- Instructions for the task -
Revise the lines below so that each "Image resolution" becomes "Image dimensions", leaving everything else the same.

----

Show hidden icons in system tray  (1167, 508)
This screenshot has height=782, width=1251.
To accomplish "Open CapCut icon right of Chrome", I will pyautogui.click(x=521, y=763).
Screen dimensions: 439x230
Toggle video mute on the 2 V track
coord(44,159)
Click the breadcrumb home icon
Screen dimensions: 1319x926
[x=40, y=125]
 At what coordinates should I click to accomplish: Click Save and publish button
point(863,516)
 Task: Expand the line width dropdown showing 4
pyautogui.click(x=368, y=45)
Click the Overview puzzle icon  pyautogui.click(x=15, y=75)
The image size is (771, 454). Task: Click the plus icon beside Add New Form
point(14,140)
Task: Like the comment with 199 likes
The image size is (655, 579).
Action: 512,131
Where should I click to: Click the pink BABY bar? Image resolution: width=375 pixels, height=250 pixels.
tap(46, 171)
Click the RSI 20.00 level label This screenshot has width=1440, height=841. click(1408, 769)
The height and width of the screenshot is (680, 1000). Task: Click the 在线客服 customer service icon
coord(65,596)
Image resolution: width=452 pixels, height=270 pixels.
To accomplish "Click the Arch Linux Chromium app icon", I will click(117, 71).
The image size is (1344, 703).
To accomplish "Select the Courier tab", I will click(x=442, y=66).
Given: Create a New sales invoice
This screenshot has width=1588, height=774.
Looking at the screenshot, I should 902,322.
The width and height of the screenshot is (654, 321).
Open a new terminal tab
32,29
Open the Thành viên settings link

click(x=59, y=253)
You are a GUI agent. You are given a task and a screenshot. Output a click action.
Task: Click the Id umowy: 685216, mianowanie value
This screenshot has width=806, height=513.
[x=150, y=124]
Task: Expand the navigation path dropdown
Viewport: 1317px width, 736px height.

----

- Solution to the problem -
Show hidden icons in system tray  (1167, 508)
This screenshot has height=782, width=1251.
To accomplish "Open CapCut icon right of Chrome", I will pyautogui.click(x=521, y=763).
Screen dimensions: 439x230
Toggle video mute on the 2 V track
coord(44,159)
Click the breadcrumb home icon
Screen dimensions: 1319x926
[x=40, y=125]
 At what coordinates should I click to accomplish: Click Save and publish button
point(863,516)
 Task: Expand the line width dropdown showing 4
pyautogui.click(x=368, y=45)
Click the Overview puzzle icon  pyautogui.click(x=15, y=75)
The image size is (771, 454). Task: Click the plus icon beside Add New Form
point(14,140)
Task: Like the comment with 199 likes
The image size is (655, 579).
Action: 512,131
Where should I click to: Click the pink BABY bar? Image dimensions: width=375 pixels, height=250 pixels.
tap(46, 171)
Click the RSI 20.00 level label This screenshot has width=1440, height=841. click(1408, 769)
The height and width of the screenshot is (680, 1000). Task: Click the 在线客服 customer service icon
coord(65,596)
Image dimensions: width=452 pixels, height=270 pixels.
To accomplish "Click the Arch Linux Chromium app icon", I will click(117, 71).
The image size is (1344, 703).
To accomplish "Select the Courier tab", I will click(x=442, y=66).
Given: Create a New sales invoice
This screenshot has width=1588, height=774.
Looking at the screenshot, I should 902,322.
The width and height of the screenshot is (654, 321).
Open a new terminal tab
32,29
Open the Thành viên settings link

click(x=59, y=253)
You are a GUI agent. You are given a task and a screenshot. Output a click action.
Task: Click the Id umowy: 685216, mianowanie value
This screenshot has width=806, height=513.
[x=150, y=124]
Task: Expand the navigation path dropdown
Viewport: 1317px width, 736px height.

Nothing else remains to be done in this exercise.